◆ REQUIRED TASK
Rewrite every one of the items below, replacing each occurrence of "Loctudy" with "Penmarch" and leaving everything else unchanged.

** Start of SOURCE RECORDS **

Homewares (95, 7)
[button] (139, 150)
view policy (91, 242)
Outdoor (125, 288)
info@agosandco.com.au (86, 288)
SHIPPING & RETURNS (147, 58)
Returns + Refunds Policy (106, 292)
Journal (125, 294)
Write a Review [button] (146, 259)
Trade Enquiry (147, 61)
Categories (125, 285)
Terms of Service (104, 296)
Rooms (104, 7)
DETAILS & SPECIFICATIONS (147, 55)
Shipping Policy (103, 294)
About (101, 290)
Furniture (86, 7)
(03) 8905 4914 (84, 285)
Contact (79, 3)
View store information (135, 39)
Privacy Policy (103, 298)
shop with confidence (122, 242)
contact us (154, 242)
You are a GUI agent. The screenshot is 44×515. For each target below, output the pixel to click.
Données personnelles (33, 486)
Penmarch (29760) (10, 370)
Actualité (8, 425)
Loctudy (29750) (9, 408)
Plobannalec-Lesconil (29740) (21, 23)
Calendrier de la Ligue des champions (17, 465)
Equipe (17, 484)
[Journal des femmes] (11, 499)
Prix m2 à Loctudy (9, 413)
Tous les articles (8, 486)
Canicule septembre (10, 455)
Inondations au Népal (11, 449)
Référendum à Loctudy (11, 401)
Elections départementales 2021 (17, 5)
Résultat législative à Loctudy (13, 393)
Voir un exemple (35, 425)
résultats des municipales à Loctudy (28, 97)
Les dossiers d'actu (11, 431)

** End of SOURCE RECORDS **

◆ OUTPUT BELOW
Homewares (95, 7)
[button] (139, 150)
view policy (91, 242)
Outdoor (125, 288)
info@agosandco.com.au (86, 288)
SHIPPING & RETURNS (147, 58)
Returns + Refunds Policy (106, 292)
Journal (125, 294)
Write a Review [button] (146, 259)
Trade Enquiry (147, 61)
Categories (125, 285)
Terms of Service (104, 296)
Rooms (104, 7)
DETAILS & SPECIFICATIONS (147, 55)
Shipping Policy (103, 294)
About (101, 290)
Furniture (86, 7)
(03) 8905 4914 (84, 285)
Contact (79, 3)
View store information (135, 39)
Privacy Policy (103, 298)
shop with confidence (122, 242)
contact us (154, 242)
You are a GUI agent. The screenshot is 44×515. For each target below, output the pixel to click.
Données personnelles (33, 486)
Penmarch (29760) (10, 370)
Actualité (8, 425)
Penmarch (29750) (9, 408)
Plobannalec-Lesconil (29740) (21, 23)
Calendrier de la Ligue des champions (17, 465)
Equipe (17, 484)
[Journal des femmes] (11, 499)
Prix m2 à Penmarch (9, 413)
Tous les articles (8, 486)
Canicule septembre (10, 455)
Inondations au Népal (11, 449)
Référendum à Penmarch (11, 401)
Elections départementales 2021 (17, 5)
Résultat législative à Penmarch (13, 393)
Voir un exemple (35, 425)
résultats des municipales à Penmarch (28, 97)
Les dossiers d'actu (11, 431)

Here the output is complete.